According to Cara Kinzelman, state government affairs manager for the American College of Nurse-Midwives said she is not aware of any legislative actions to repeal independent practice.

Collaboration a necessity

The nurse-midwives at the hearing said they could not imagine practicing without collaborating with physician colleagues.

“I would consider it highly deviant to practice without it,” said Suzanne Wertman, a nurse-midwife from Wilmington who lost her supervising physician in 2009. It took her close to a year to find a job.

“How can I do my job without collaboration?” she said. “I don’t know the answers to all of the things that my patients come to me with. If I’ve got a patient who comes to me with depression, I have to send them to a specialist who can handle their medical needs.”

But Wertman said that adding language about collaboration in the nurse-practice act would ensure CNMs do work with physicians. She argued that loosening restrictions on CNMs would increase access to care for patients, in particular in rural communities.

Currently, North Carolina has 31 counties without an OB/GYN and 50 counties with fewer than three OB/GYNs.

“I have students on a regular basis who have difficulty finding jobs in rural areas because of the  ‘supervising’ language in our bill,” wrote Becky Bagley in an email to legislators.
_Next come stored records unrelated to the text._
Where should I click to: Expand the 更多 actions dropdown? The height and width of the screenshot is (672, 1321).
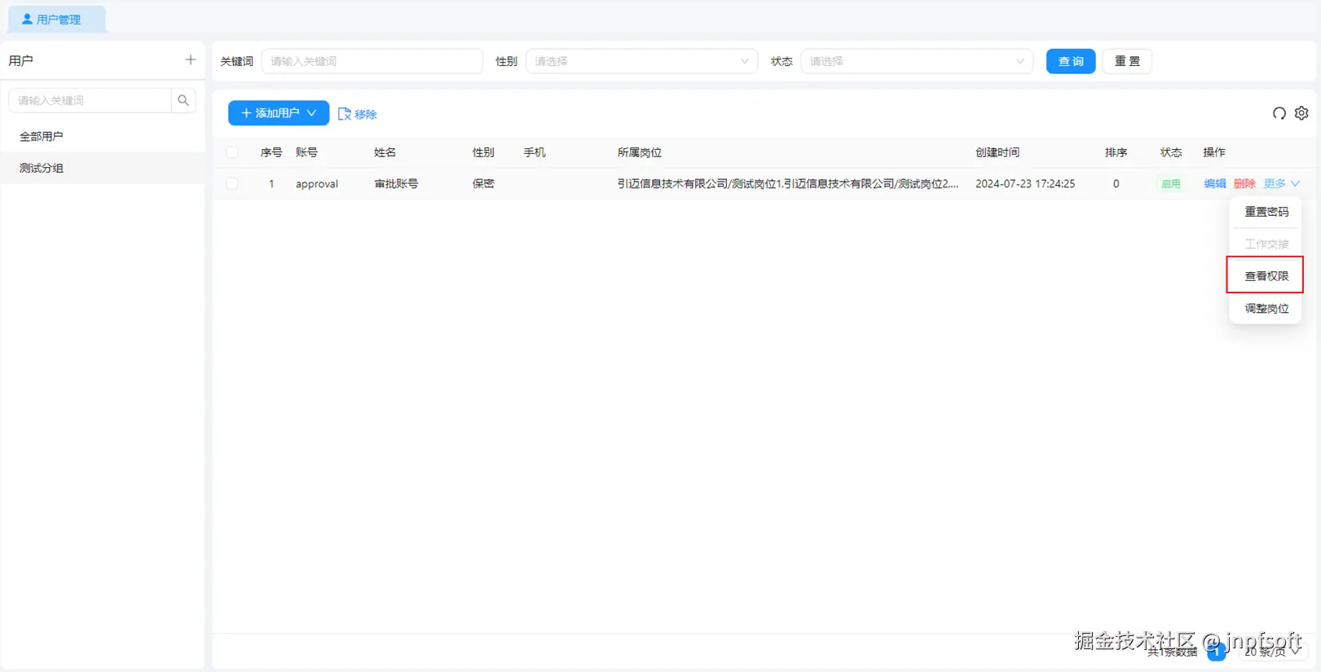pos(1282,184)
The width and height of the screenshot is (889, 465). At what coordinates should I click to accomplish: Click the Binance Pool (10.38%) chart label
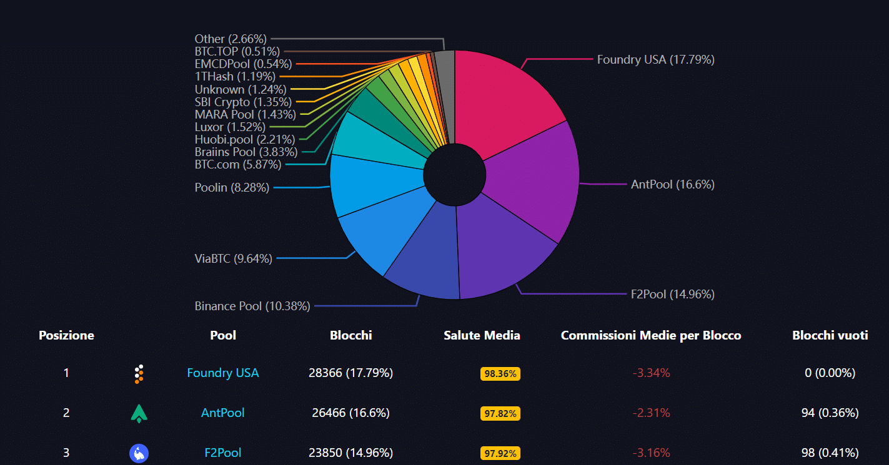(x=252, y=306)
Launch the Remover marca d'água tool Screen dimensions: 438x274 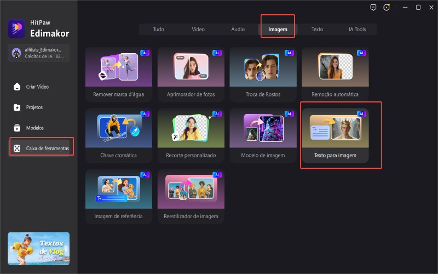pos(117,74)
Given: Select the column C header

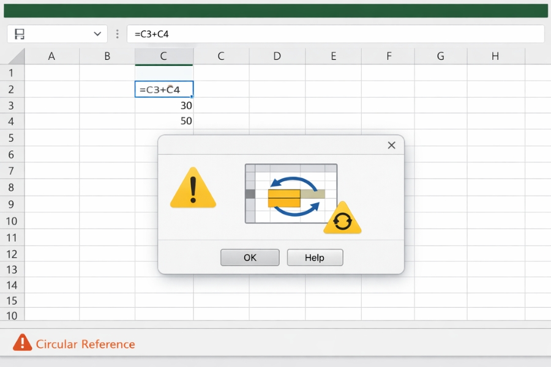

Bagley runs the CNM training program at East Carolina University, which was established in 1991 in response to a workforce shortage in many rural counties.

“If there is no obstetrician there to ‘supervise’ them, they are unemployable which creates an access to care problem for the women of those counties,” she wrote.

After Friday’s meeting, Bagley said she had several students from the northeastern part of the state who dropped out of her program once they realized they would not be able to find supervising physicians.

“I’m from one of those areas that doesn’t have a lot of obstetricians,” said Rep. Stevens after the meeting.

“I represent Allegheny County, that doesn’t have anybody. Those people get in the car and drive to Winston or somewhere else to have their baby, and what if it is an emergency? I mean, do we not want someone to at least have some training and expertise in that to be there?”